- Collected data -
▬▬▬▬▬▬▬▬▬▬

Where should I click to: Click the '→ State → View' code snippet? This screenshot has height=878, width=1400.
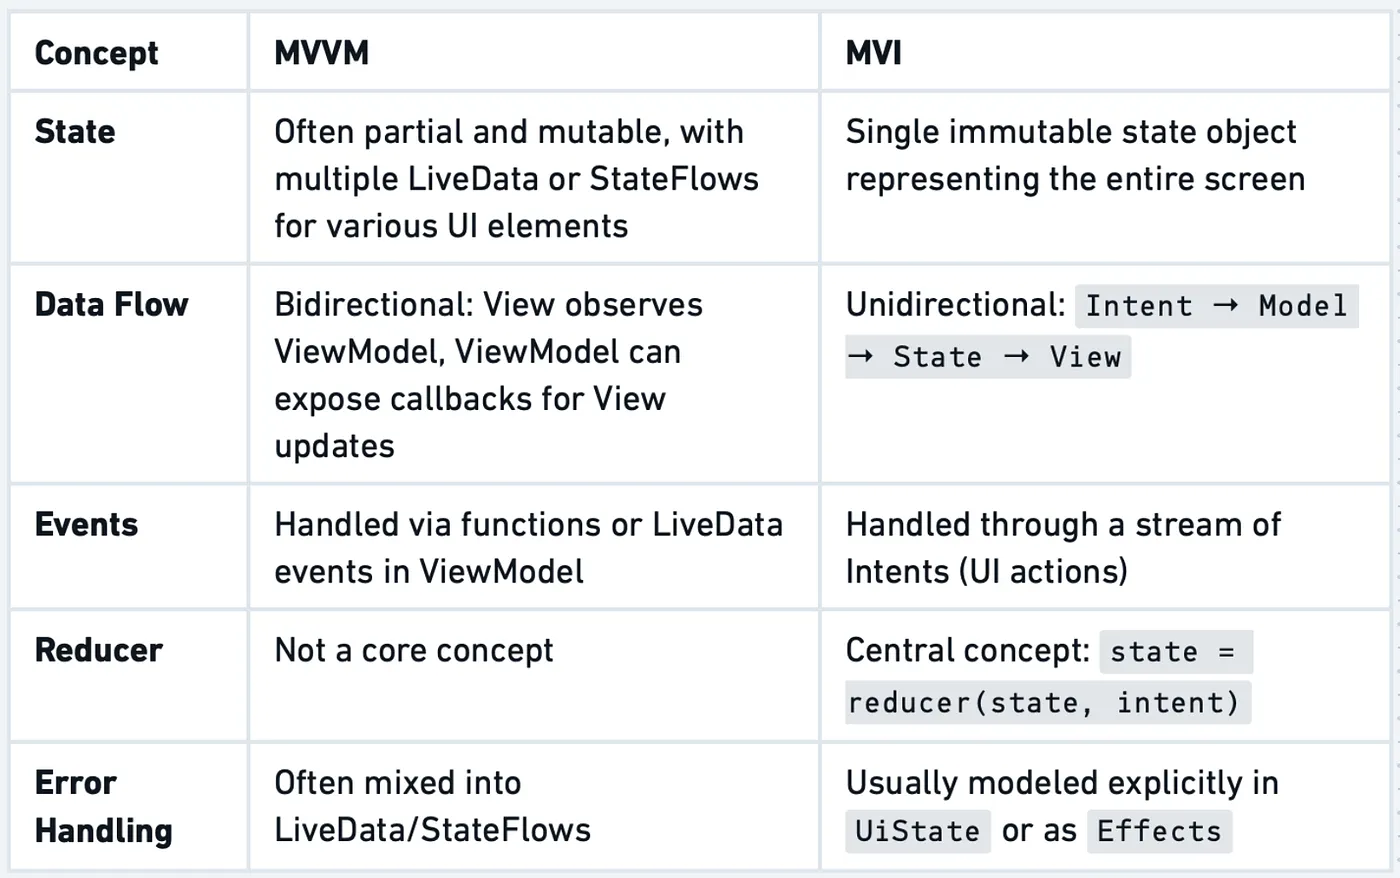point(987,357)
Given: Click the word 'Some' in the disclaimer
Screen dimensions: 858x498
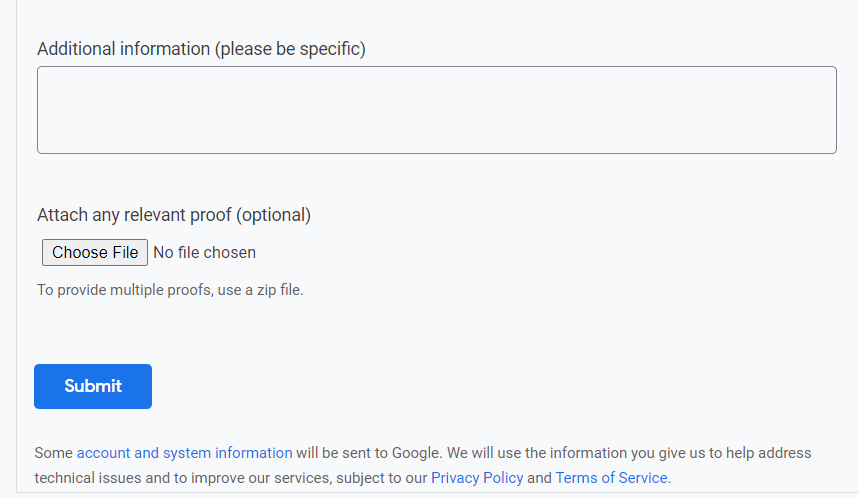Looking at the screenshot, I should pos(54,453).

▬▬▬▬▬▬▬▬▬▬

- Problem to solve -
Print the data word for word and omit the pictures.

- Exercise answer -
Where should I click to: Click the '→ State → View' code snippet? This screenshot has height=878, width=1400.
point(987,357)
Given: Click the word 'Some' in the disclaimer
Screen dimensions: 858x498
Looking at the screenshot, I should pos(54,453).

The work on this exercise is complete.